The proposals I will develop primarily build data infrastructure, but also tools and training, for the application of CV to an unprecedented corpus of political speech. This proposal aims to collect, process, and database the universe of televised public speech by heads of state around the world. This will create a revolutionary and unprecedented data repository accessible to any scholar interested in using CV technology, or even just making use of the text transcripts. The proposed research fits directly into the goals of the good to great proposal as it is based on (a) the automatic gathering and databasing of very large volumes of political speech video and (b) the use of CV to analyze said data. CV is a form of AI that uses deep learning to understand images, video, and audio. Even within the realm of AI, CV stands out in terms of doing something “different, visible, and more effective” as the GTG proposal highlights the need to do. Moreover, furtherance of computer vision research in political science is in support of OSU’s developing “brand” in this area.

Marcus Kurtz
Project Title: “The South African Expropriation and Restitution Database”
Abstract: The project seeks to develop a comprehensive, searchable database of all such properties in urban South Africa owned by non-whites at the time of the imposition of apartheid.

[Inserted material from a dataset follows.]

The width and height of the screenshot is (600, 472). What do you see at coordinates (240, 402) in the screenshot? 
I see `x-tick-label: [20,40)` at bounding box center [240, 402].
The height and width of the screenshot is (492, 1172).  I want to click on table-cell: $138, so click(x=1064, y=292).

There are three principal goals in doing so. In academic terms, this database will permit the direct evaluation of a fundamental assumption in development economics: that property rights insecurity reduces growth and development. The key tool here is the post-1994 legal enactment in South Africa giving victims of apartheid the legal right to reclaim properties expropriated from them by the apartheid government. But the fact that some urban non-white properties were expropriated, and others were not allows us compare similar properties (in economic potential, size, location, etc.), with respect to a series of markers of economic utilization (property value, levels of investment, taxes paid, land utilization). This comparison directly addresses the alleged costs of property-rights insecurity (as all expropriate properties held by whites are by definition insecure under the legal regime in force since the 1990s). Secondarily, creating such a comprehensive searchable, geo-located database (which will include ownership, property transactions, subdivisions, etc.), will be a fundamental tool in the hands of S. Africa citizens who do not as yet have an effective way to easily document expropriations of familial properties as much as 70 years in the past.

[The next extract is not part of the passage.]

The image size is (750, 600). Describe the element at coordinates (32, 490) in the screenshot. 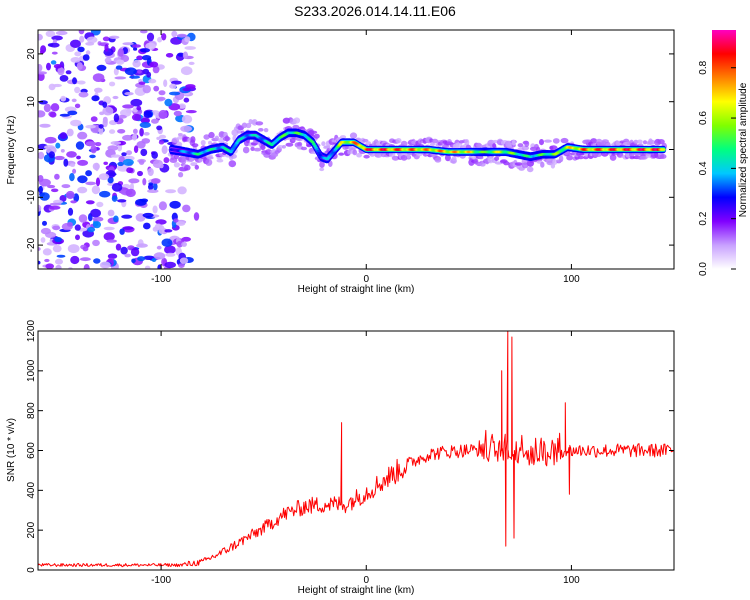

The project intersects with ML/AI and Data Analytic components of the Political Science department’s GTG proposal in three main ways: (1) it will require the use of ML tools to properly trace ownership records forward from the apartheid era through property subdivisions, transfers, and renaming of geographic reference points. This is a task covering millions of individual property registries; (2) ML tools will also be utilized to assess the racial composition of ownership of properties utilizing such strong markers as name, historical addresses, and where possible matching to national-ID databases (that to this day code using apartheid-era categorizations, and (3) it will directly engage OSU graduate students in developing and operating this database alongside post-docs at the University of Stellenbosch’s Economics Department. The proposal is interdisciplinary, international, and has both academic and societal goals.